Nasdaq Composite: Finished near 23,366, up 0.7% Friday and roughly 4.9% on the week, even as AI/high-beta names stayed choppy.
Dow Jones Industrial Average: Ended around 47,716, up 0.6% Friday and about 3.2% for the week.
Big picture: After a mid-month wobble on AI valuation fears, U.S. equities ripped higher into month-end on rising odds of a December Fed rate cut.
Global Markets
FTSE 100 (UK): Closed around 9,721, up modestly and essentially flat for the month, as UK large caps balanced firmer financials against consumer and energy drag.

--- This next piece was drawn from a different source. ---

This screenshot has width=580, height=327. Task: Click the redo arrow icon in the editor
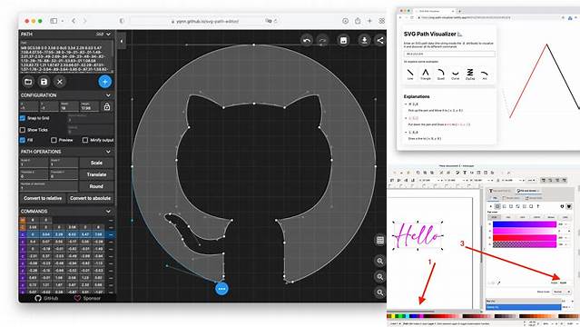pyautogui.click(x=322, y=40)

DAX (Germany): Ended near 23,837, logging a weekly gain of ~3% but a slight monthly loss, reflecting ongoing industrial and export concerns.
Nikkei 225 (Japan): Around 50,254, grinding higher with support from a weaker yen and exporter strength.
Shanghai Composite (China): Near 3,889, up slightly Friday but down for the month, with investors still waiting for more forceful stimulus.
Commodities Snapshot (Friday Close)
Gold: About $4,220/oz, hovering near record highs as markets price in a high probability of a Fed cut in December and continue to hedge fiscal/geopolitical risk.
Silver: Around $56/oz, at or near all-time highs after a sharp spike tied to a Comex outage and intense safe-haven/inflation hedging flows.
Copper: Roughly $5.20/lb (over $11,200/ton) after breaking to new all-time highs on tighter supply and bullish electrification demand.
Crude Oil (WTI): Near $58.5/bbl, struggling as weak demand signals and ample supply offset broader risk-on sentiment.
Natural Gas (Henry Hub): Around $4.8/MMBtu, up sharply in November on colder-weather expectations and tightening balances.
Cryptocurrency Market (Friday, Nov 28 Close)
Bitcoin (BTC): About $90,600, attempting to base after a ~20% drawdown in November; rebounded from last week’s lows but remains in a short-term downtrend.
Ethereum (ETH): Near $2,990–$3,000, leaning weaker than BTC as large-cap alts stay under pressure despite holding the $3K line.
Solana (SOL): Around $136–$137, consolidating after a big multi-month run; still a high-beta proxy for risk appetite.
Chainlink (LINK): About $13.1, cooling from prior oracle/CCIP momentum highs.
XRP: Around $2.20, range-bound with only brief intraday spikes.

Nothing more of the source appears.